Belmont was founded as a trading post in 1876. Due to flooding, the Belmont settlement was moved across the river adjoining the Webster settlement. Belmont was first to file an application for a post office. The Belmont application was denied as another Kansas town had previously been granted the name. Instead, Webster was granted a post office in 1879.

Webster, named for Daniel Webster, was surveyed, platted and filed in 1885. The town was never incorporated.

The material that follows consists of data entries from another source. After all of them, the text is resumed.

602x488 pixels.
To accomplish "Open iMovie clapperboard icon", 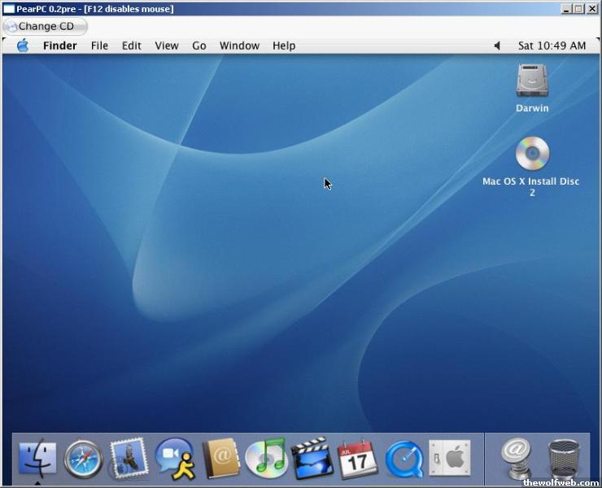I will pos(312,459).
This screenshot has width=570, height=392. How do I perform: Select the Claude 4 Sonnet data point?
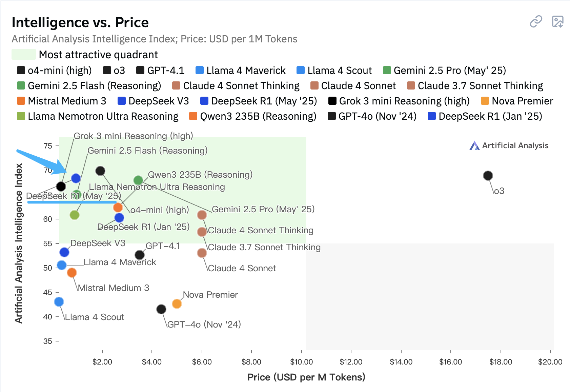point(202,253)
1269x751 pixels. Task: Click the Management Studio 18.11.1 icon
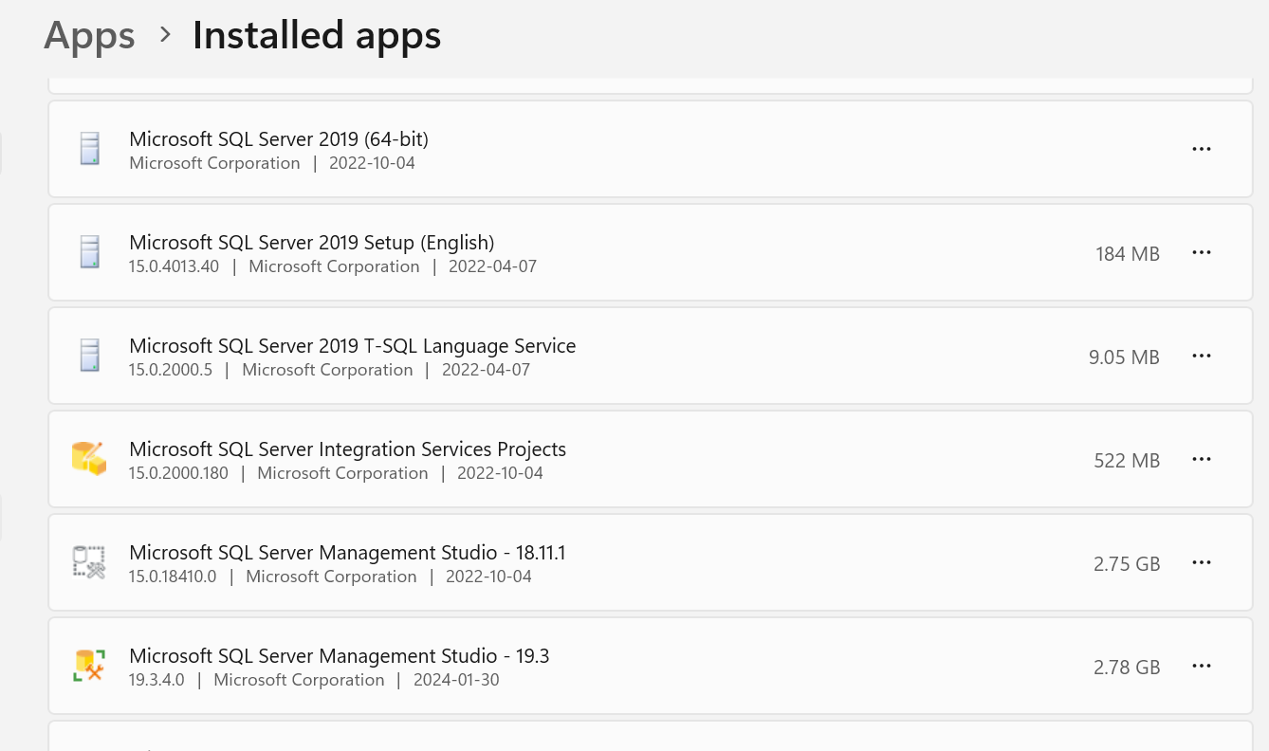89,562
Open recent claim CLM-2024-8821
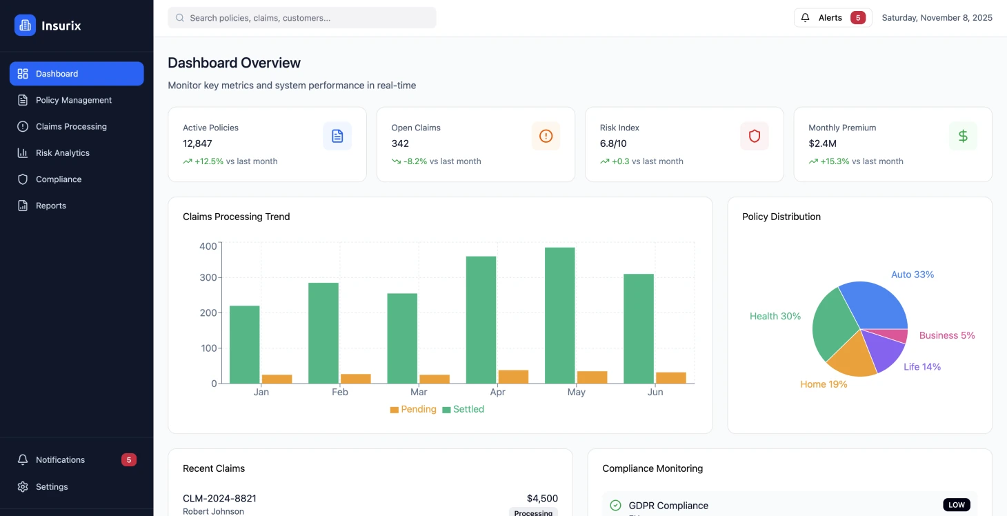 (219, 499)
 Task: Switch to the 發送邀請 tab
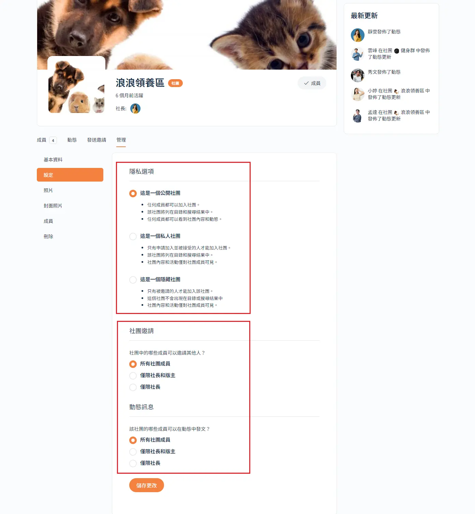pyautogui.click(x=97, y=140)
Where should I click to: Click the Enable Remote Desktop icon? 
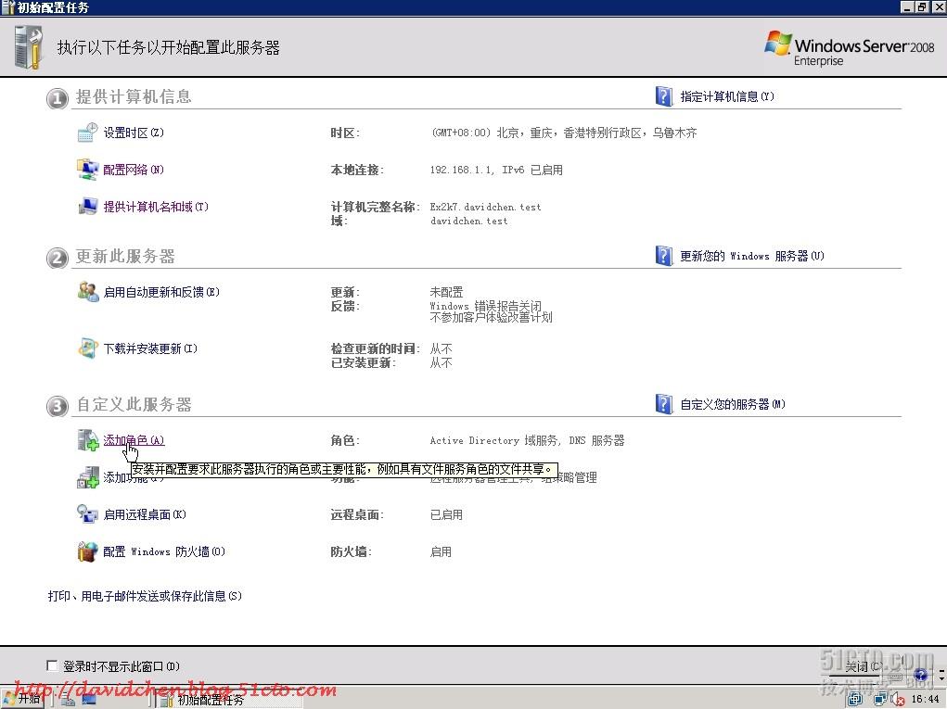coord(87,514)
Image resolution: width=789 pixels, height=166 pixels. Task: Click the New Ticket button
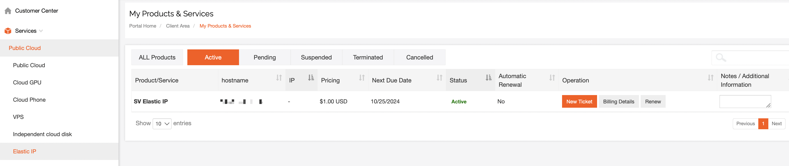point(579,102)
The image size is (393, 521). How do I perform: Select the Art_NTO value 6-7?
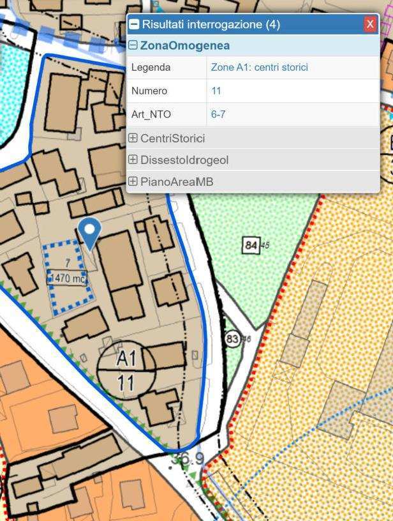[x=218, y=115]
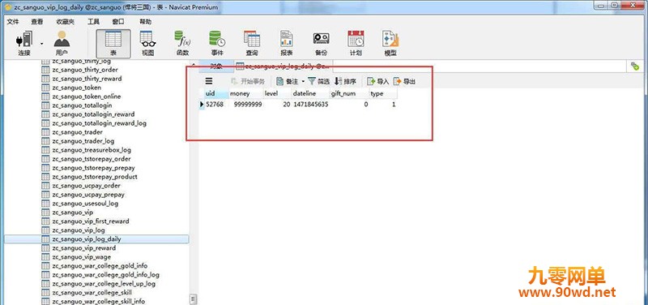The image size is (648, 305).
Task: Open the 工具 menu
Action: pos(93,22)
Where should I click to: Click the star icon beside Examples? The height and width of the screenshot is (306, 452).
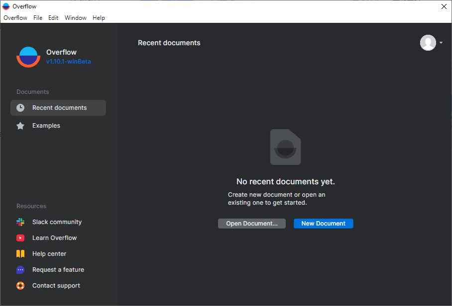click(20, 126)
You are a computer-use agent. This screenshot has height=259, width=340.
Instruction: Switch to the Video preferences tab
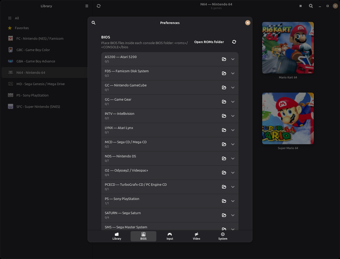coord(197,236)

In 1888, Webster had two doctors, two churches, a school and 24 businesses. A large city park called The Grove featured towering cottonwood trees. The population in 1910 was 200.

Construction of Webster Dam on the South Fork Solomon River was approved in 1953. Webster Reservoir would encompass the area occupied by the town of Webster. As a result, the town was relocated 2 miles to the southeast. Many businesses and residents chose not to relocate to the new town site.

==Geography==
Webster lies approximately 0.5 mi south-southeast of Webster Dam in the Smoky Hills region of the Great Plains. Webster is 0.3 mi east of Kansas Highway 258, 2.5 mi south of U.S. Route 24, and roughly 8 mi west-southwest of Stockton, the county seat.

The original site of Webster was located at (39.4016756, -99.4359370), a location now submerged beneath Webster Reservoir. The site had an elevation of 1893 ft.

==Education==
Webster High School was closed in 1963. The grade school closed in 1969. The Webster High School mascot was Webster Eagles.

==Transportation==
Webster lies at the intersection of two unpaved county roads: 11 Road, which runs north-south, and M Terrace, which runs east-west.